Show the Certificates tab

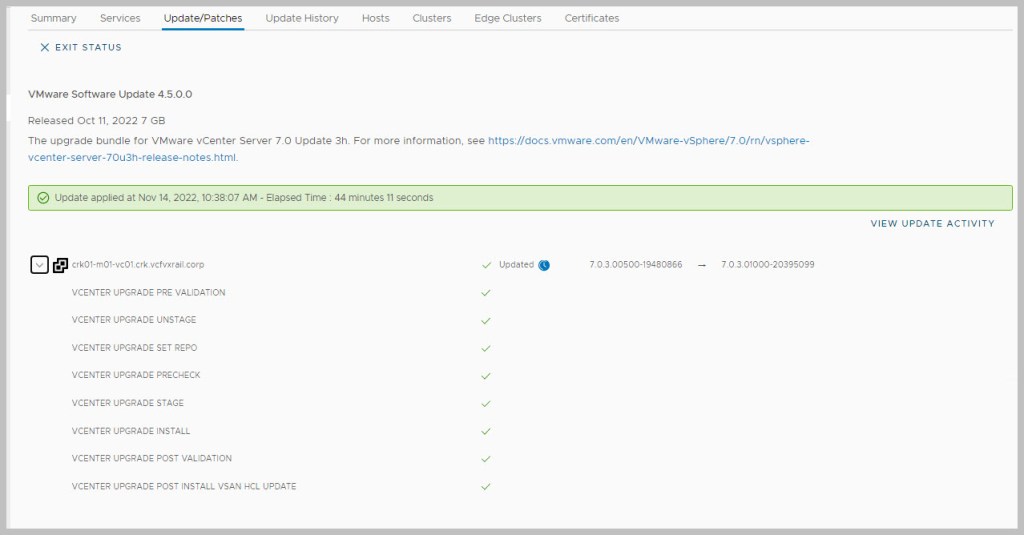pos(591,18)
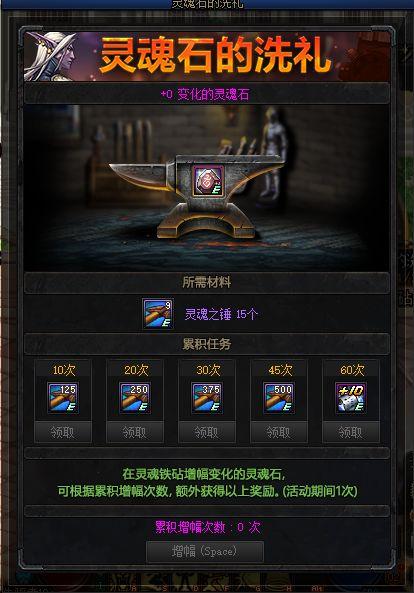Claim the 10次 reward with 领取
Screen dimensions: 414x593
63,432
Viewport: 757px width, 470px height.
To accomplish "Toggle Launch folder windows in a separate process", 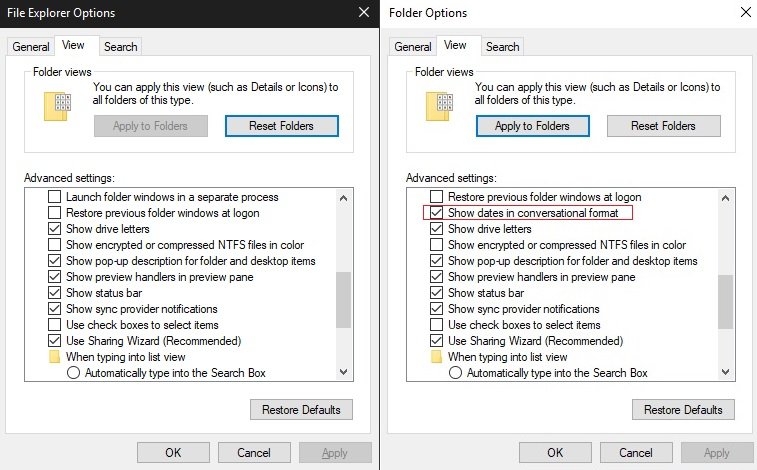I will pos(55,197).
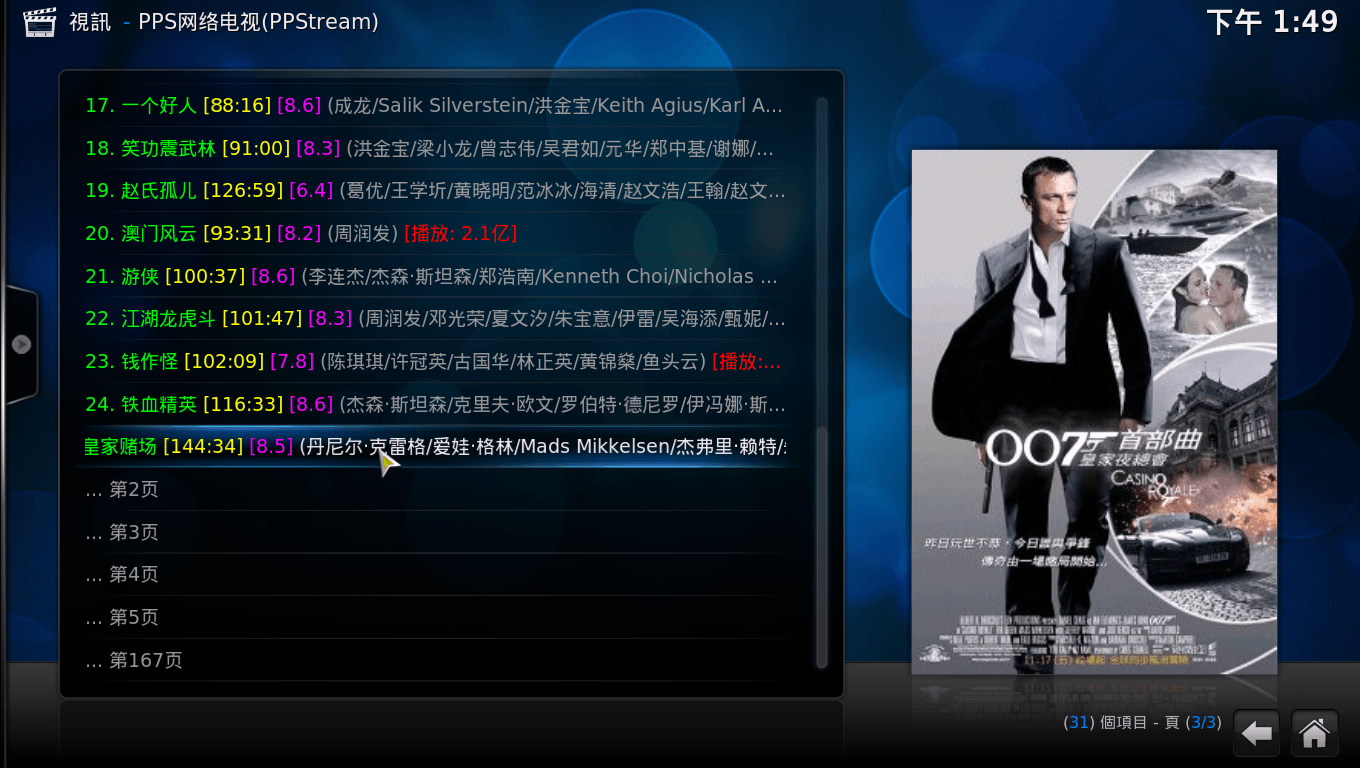Screen dimensions: 1360x768
Task: Open movie 20 澳门风云
Action: pos(300,233)
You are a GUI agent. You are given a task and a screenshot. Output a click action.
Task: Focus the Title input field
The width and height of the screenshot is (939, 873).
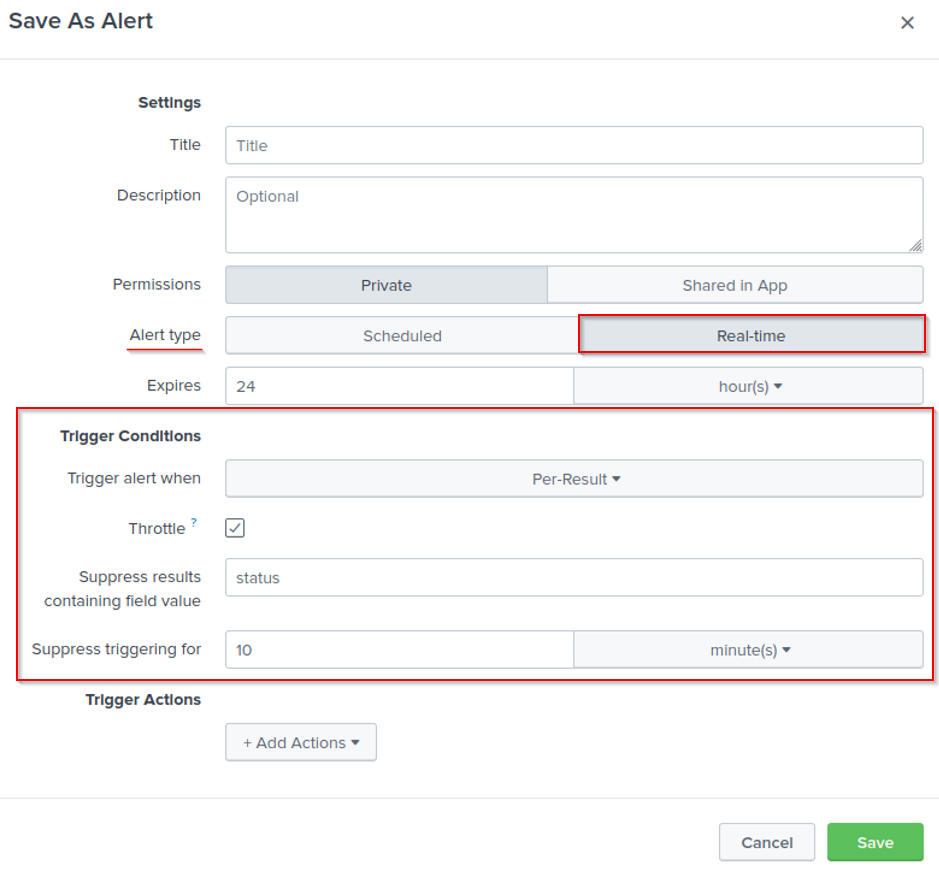point(573,146)
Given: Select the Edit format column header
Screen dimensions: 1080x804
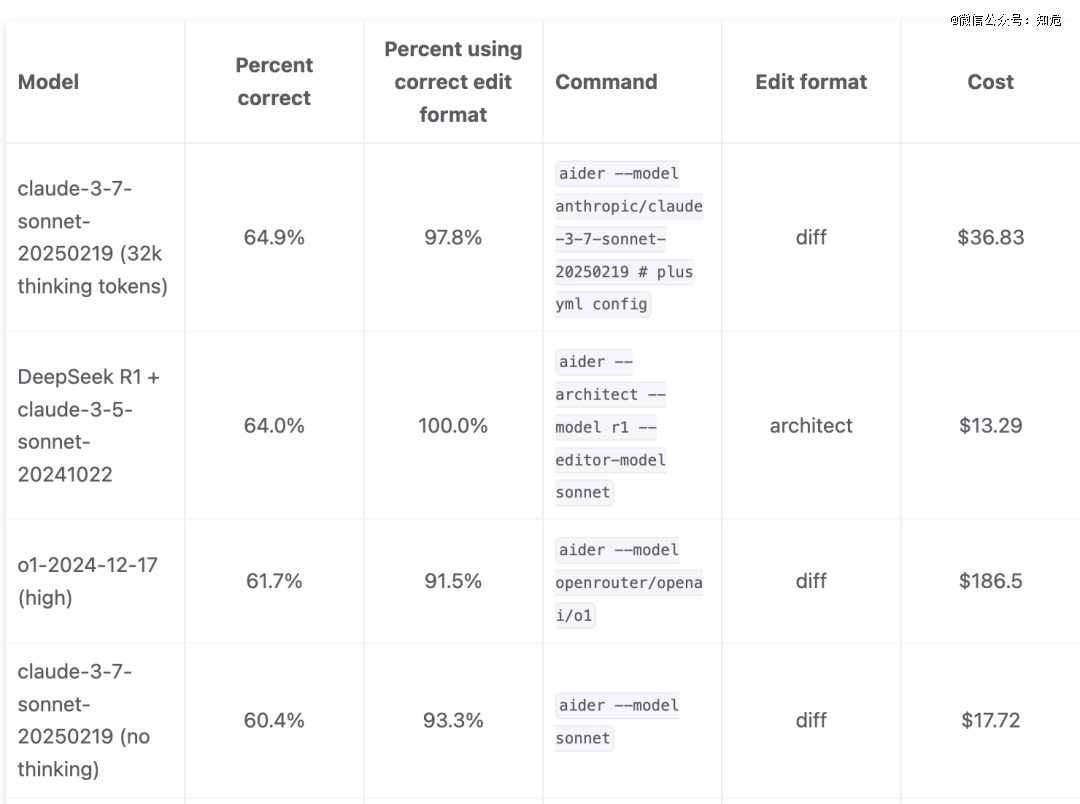Looking at the screenshot, I should (811, 82).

[ASSIGNMENT] Find the line that contains "Task: Focus the Title input field". Copy it and every line after it through the end of the listing exactly, but not the pictures.

[OUTPUT FOR THIS EXERCISE]
Task: Focus the Title input field
The width and height of the screenshot is (939, 873).
point(573,146)
Given: Select the Edit format column header
Screen dimensions: 1080x804
Looking at the screenshot, I should (811, 82).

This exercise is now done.